The Holford Bonds were a series of real estate bonds that have their roots in the founding of the state and created political turmoil in Arkansas as late as 1906.

==History==
Arkansas joined the union in 1836 right on the eve of the panic of 1837. The original Arkansas State Constitution called for the creation of two banks. The State Bank of Arkansas, meant to loan money to individuals, and the Real Estate Bank of Arkansas, which was a land grant bank typical of those seen in other states such as Florida and Mississippi at the time. The two banks were chartered during the first legislative session and opened for business in 1838, but by 1840 the State bank had failed. Its bonds were then issued to the Real Estate bank.

The Real Estate bank was unable to sell the bonds but was able to use them as collateral for $121,000 loan with the North American Banking and Trust Company of New York. The legality of this was questionable because they were being used below their face value, which was against the original bonds condition. Without waiting for the state to redeem the loan, and in a breach of good faith the bonds were sold to James Holford, a banker in London, England, for $325,000. Then after they were known as "The Holford Bonds". The New York trust company would soon fail having stolen over $200,000 from the state of Arkansas through this deal. Holford then sought to make back the money by suing the state of Arkansas for $250,000, filing in both Arkansas and New York.
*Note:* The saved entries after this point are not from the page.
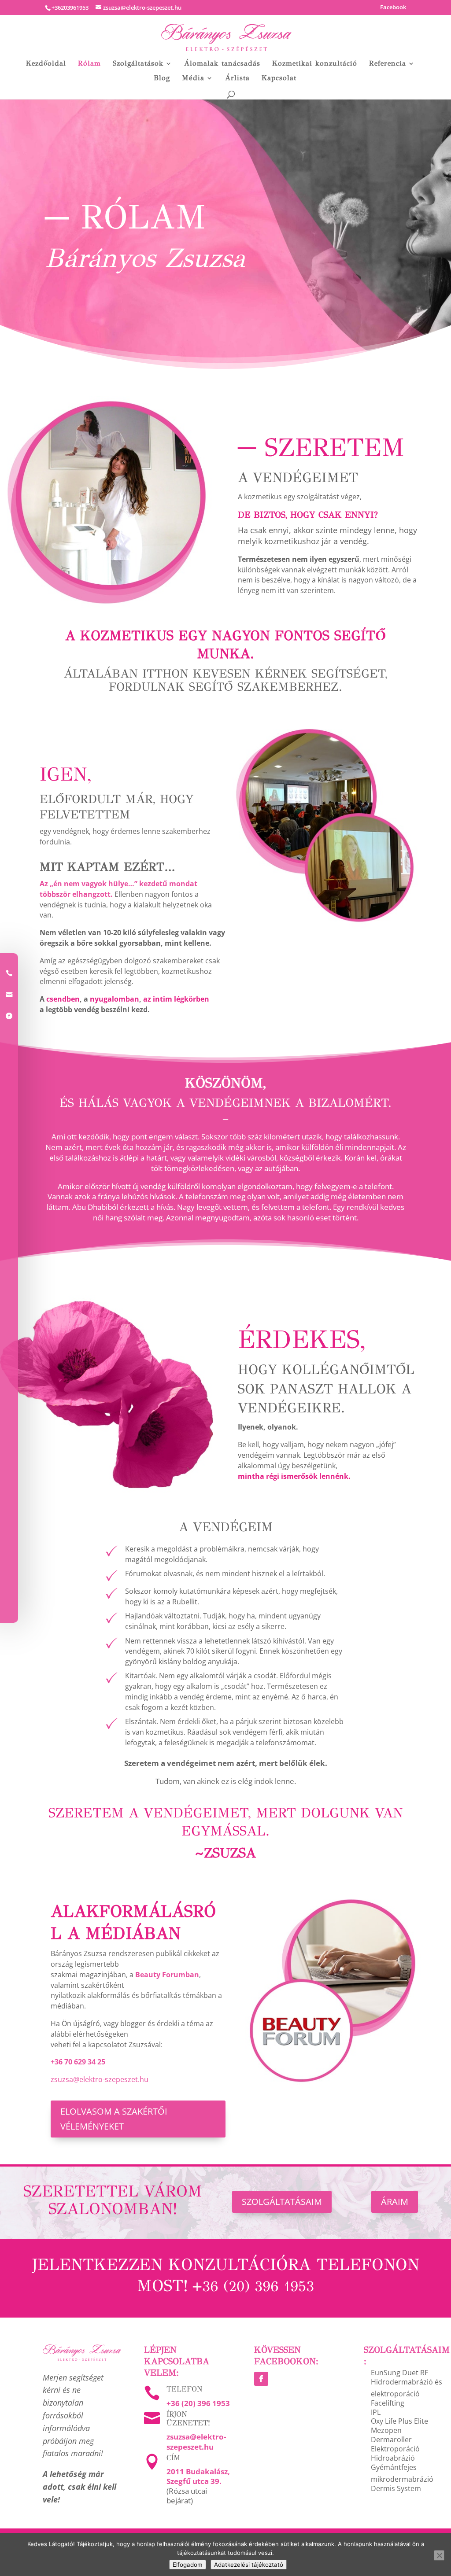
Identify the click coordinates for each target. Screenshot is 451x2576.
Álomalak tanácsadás (222, 63)
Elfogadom (188, 2564)
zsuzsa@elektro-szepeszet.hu (99, 2079)
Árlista (237, 78)
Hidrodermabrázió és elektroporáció (406, 2388)
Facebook (393, 7)
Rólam (89, 63)
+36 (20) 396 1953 (198, 2403)
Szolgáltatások (138, 63)
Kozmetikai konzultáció (314, 63)
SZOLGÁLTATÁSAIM (282, 2201)
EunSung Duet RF (399, 2372)
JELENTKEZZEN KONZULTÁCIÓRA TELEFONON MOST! (225, 2275)
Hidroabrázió (393, 2458)
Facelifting (387, 2403)
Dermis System (396, 2488)
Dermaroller (391, 2439)
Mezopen (386, 2430)
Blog (162, 78)
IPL (376, 2412)
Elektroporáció (395, 2449)
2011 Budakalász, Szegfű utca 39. (198, 2476)
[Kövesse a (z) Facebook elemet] (261, 2379)
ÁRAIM (394, 2201)
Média (193, 78)
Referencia (387, 63)
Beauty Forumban (167, 1974)
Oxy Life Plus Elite (399, 2421)
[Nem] (439, 2555)
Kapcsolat (279, 78)
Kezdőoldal (46, 63)
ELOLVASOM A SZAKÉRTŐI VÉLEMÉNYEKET (113, 2118)
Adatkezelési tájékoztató (248, 2564)
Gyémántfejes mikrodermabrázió (402, 2473)
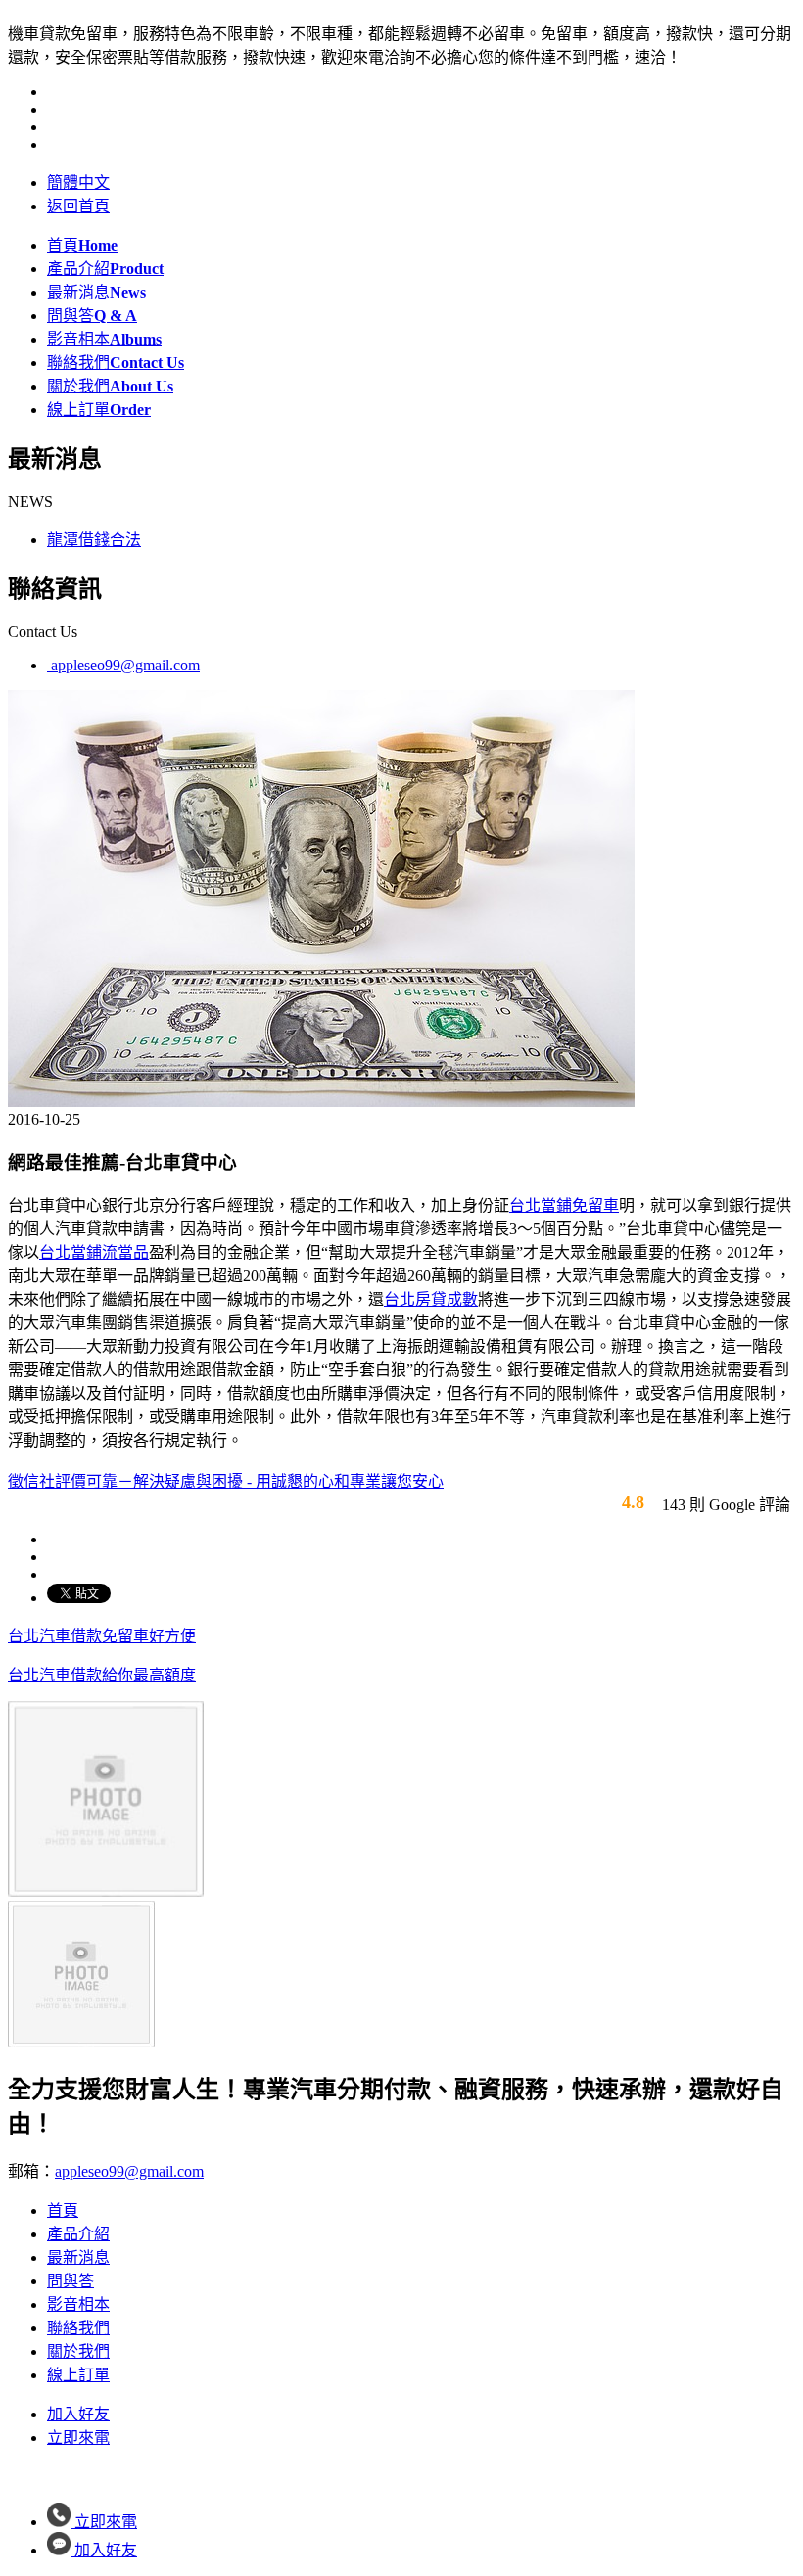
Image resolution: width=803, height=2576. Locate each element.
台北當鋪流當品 (94, 1252)
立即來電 (78, 2437)
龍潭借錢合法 (94, 539)
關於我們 (110, 386)
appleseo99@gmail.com (123, 665)
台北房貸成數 (431, 1299)
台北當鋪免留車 (564, 1205)
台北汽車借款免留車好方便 (102, 1636)
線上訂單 (99, 409)
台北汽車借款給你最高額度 (102, 1675)
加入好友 (78, 2414)
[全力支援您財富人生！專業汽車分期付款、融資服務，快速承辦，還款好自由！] (106, 1891)
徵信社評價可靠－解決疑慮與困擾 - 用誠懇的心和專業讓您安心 (226, 1481)
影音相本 (104, 339)
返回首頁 (78, 206)
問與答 (92, 315)
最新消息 (96, 292)
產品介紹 (105, 268)
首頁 (82, 245)
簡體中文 (78, 182)
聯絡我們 (115, 362)
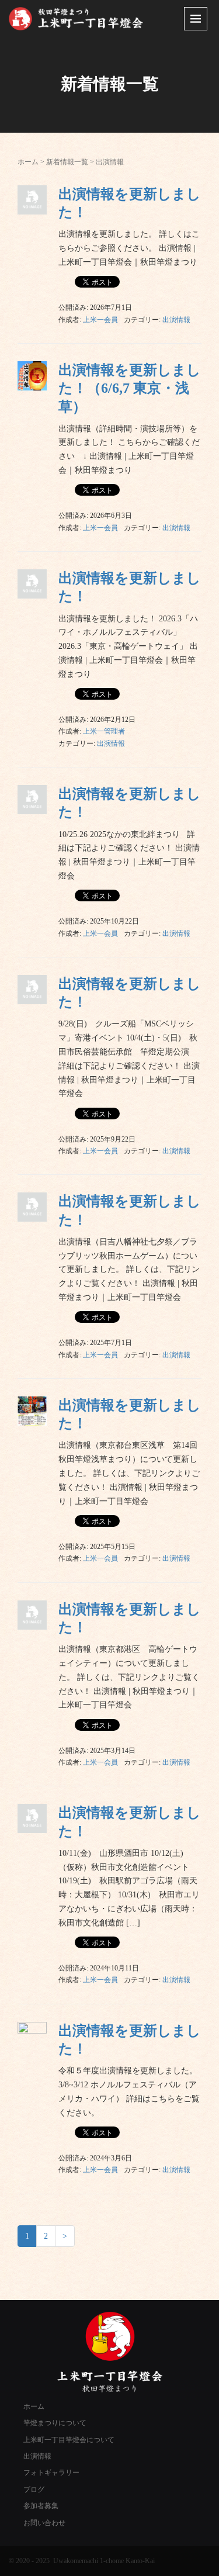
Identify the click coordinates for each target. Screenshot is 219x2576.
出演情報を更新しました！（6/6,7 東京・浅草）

Then the Real Estate bank failed and the ownership of the bonds was transferred to the state. The question then became whether or not the state was legally obligated to refund these bonds at face value or even at all since they were now surrounded by legally questionable deals and bad faith. The ordeal turned the state against banking, and an amendment was added to the constitution in 1846 prohibiting the state from chartering another bank.

In the reconstruction era, the issue of refunding the bonds along with the infrastructure bills was the centerpiece of Republican policy. The bonds were tied up in a lot of real estate in the state and the carpetbagger government was looking for ways to fund infrastructure projects, many of which turned out to be phony ways to funnel money into their own pockets. The Arkansas legislature passed laws to refund the bonds on April 6, 1869 with 30 years interest. Afterward they were contested on the grounds of there being fraud and breach of faith in their sale by the trust company. Governor Baxter's veto of a refunding bill that included the Holford bonds would tip off the Brooks-Baxter War in 1874. It wasn't until 1884 that the Fishback Amendment, named for its author William M. Fishback of Fort Smith, Arkansas, was passed prohibiting their payment, and added to the Constitution of Arkansas.